**Pixel coordinate grounding data:**
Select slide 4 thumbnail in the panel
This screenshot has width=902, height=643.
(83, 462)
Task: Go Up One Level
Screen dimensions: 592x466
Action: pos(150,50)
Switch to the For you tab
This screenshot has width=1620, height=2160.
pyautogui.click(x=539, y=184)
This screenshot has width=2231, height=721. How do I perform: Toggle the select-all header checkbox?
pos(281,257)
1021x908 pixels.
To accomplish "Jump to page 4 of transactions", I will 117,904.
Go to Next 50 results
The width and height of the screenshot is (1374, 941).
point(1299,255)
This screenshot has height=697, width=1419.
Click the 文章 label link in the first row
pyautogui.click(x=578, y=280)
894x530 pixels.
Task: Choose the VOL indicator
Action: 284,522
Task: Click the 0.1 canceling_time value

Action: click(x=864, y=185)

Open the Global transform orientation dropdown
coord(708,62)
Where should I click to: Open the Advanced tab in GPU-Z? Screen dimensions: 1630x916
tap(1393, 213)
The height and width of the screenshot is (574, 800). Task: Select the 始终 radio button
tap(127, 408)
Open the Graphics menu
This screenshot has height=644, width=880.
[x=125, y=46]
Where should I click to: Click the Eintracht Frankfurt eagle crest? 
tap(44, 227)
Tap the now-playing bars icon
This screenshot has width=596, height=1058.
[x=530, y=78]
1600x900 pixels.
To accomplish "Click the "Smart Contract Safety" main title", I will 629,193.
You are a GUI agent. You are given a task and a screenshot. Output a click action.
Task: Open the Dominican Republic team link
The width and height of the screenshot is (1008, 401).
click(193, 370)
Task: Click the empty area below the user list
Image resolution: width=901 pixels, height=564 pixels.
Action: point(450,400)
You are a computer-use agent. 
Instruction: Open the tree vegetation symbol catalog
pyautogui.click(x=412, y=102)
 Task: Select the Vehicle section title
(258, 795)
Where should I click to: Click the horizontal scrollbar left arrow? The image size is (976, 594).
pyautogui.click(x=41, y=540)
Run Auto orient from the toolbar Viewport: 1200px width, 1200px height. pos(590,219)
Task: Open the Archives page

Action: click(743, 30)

**Work required:** This exercise asks for an exact repeat of the lines from the one holding "Task: Click the empty" through the end of the data above.

**Result of this exercise:**
Task: Click the empty area below the user list
Image resolution: width=901 pixels, height=564 pixels.
Action: point(450,400)
You are a computer-use agent. 
Instruction: Open the tree vegetation symbol catalog
pyautogui.click(x=412, y=102)
 Task: Select the Vehicle section title
(258, 795)
Where should I click to: Click the horizontal scrollbar left arrow? The image size is (976, 594).
pyautogui.click(x=41, y=540)
Run Auto orient from the toolbar Viewport: 1200px width, 1200px height. pos(590,219)
Task: Open the Archives page

Action: click(743, 30)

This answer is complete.